Утром 5 августа на позиции турок полетели первые ракеты и снаряды. Драгуны спешились и ввязались в перестрелку через реку. Гусары и казаки перешли Огост, благо, тот оказался узким, раза в три меньше, чем Вид, иначе это бы доставило нам определенные трудности. А так кавалерия лавой форсировала реку и принялась демонстративно галопировать с севера и юга турецких позиций.
Около двух часов продолжался обстрел неприятеля, на который тот отвечал вялой стрельбой своих пушек, а затем по центру поднялось белое полотнище.
— Немедленно прекратить огонь, — приказал я, заметив в бинокль белую ткань. — Андрей, отправляйся к туркам, принимай только безоговорочную капитуляцию, прочие условия нас не устраивают.
Подполковник Некрасов в сопровождении первого эскадрона ускакал и минут пятнадцать ничего не происходило. Затем Андрей вернулся и сообщил, что турки сложили оружие и знамена. Так закончился бой за Кутловицу, который-то и боем можно было назвать с большой натяжкой. Естественно, в своем рапорте цесаревичу я малость приукрасил масштабы действий Особой бригады. Как генерала, меня за подобное вряд ли чем-то наградят, но нескольким офицерам и полсотни нижних чинов медали явно не помешают.
Гусейну-паше было за шестьдесят, он носил круглые очки. Короткая бородка и усы имели серо-белый цвет, а морщины, равно как и усталость на лице, добавляли ему возраста. Он собственноручно вручил мне свою саблю, держась вежливо, но с достоинством.
С пашой и двумя его доверенными офицерами мы провели общий ужин, после которого поговорили с турком наедине, выкурив сигары и смакуя превосходный кофе. После трех стопок коньяка Гусей-паша немного оживился и разговорился.
— Не подумайте, что я паникер, но в данной войне у моей Турции практически нет шансов победить, — с горечью признался он.
Между слов остался факт, что его фактически бросили на произвол судьбы, заставив защищать совершенно неподготовленные позиции, не выделив необходимых сил и оружия. Горечь от того, как складывается война, от многочисленных обид и безвольного командования султана заставили этого человека смотреть жизнь мрачно, с изрядной долей пессимизма. Да и я, молодой успешный генерал, лишь укрепил общее впечатление от происходящего. Несмотря на апатию и скорбь он оказался превосходным игроком в шахматы и выиграл у меня две партии из трех.
Пообещав Гусейн-паше, что с ним, его офицерам и солдатам будут обращаться уважительно, согласно их статусу, поутру я отправил всех пленных, знамена и пушки в Плевну. Моя же коллекция оружия пополнилась дюжиной превосходных экземпляров.

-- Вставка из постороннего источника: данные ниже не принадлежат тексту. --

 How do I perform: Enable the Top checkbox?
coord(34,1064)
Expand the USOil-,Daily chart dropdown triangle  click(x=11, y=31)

В Кутловицы подошла 1-я бригада 31-й дивизии под командованием Белокопытова. В отличии от Вельяминова, мы с Сергеем Дмитриевичем относились друг к другу нормально. Относительно недавно, 21 июня, если быть точным, ему исполнилось пятьдесят пять, но он все еще оставался бодрым и энергичным командиром. Короткостриженый, с правильными чертами лица и твердым взглядом голубых глаз, гладко выбритый, но с шикарными, переходящими в кустистые бакенбарды, усами, он мне в целом нравился, как человек, обладающий всеми необходимыми военному качествами. Обрисовав ему положение дел, я выдвинулся в Берковицу, до которой было чуть более двадцати верст.
Узкая проселочная дорога шла долиной, сплошь покрытой виноградниками и садами. Солдаты буквально обжирались овощами и фруктами, обгадив всю округу. Могла вспыхнуть дизентерия или еще какое-нибудь кишечное заболевание. Пришлось подписать отдельный приказ, в бригаде его со смехом прозвали «мера от поноса», в котором нижним чинам категорически запрещалось есть немытые и незрелые плоды. Офицерам же поручалось следить за своими несознательными подчиненными. В каждый рот или ранец заглянуть они не могли, но даже такой надзор несколько предотвратил различные осложнения.
Наконец-то начались горы — настоящие, без дураков, Балканы. Покрытые деревьями вершины становились все выше, в то время как склоны временами буквально сдавливали дорогу, нависая над нашими головами.
Казаки Зазерского обеспечивали боевое охранение, но нас толком и не тревожили, не считая четырех недолгих перестрелок.
Берковица находилась немного к западу от основной дороги, в тени пиков Старо-Планины[27], уютно расположившись посередине небольшого, фактически полукруглого, горного кармана. Дальше к югу находился перевал Петрохан, от которого до Софии было меньше восьмидесяти верст. Смешное расстояние, даже с учетом прихотливо извивающихся и подверженным обвалам горных дорог! Проблема заключалась в том, что тракт на Петрохан перекрывали пушки Берковицы. Мехмет-Али-паша собрал под своей рукой внушительные силы, успел возвести надежные фортификационные сооружения, да и в целом позиция его выглядела весьма сильной.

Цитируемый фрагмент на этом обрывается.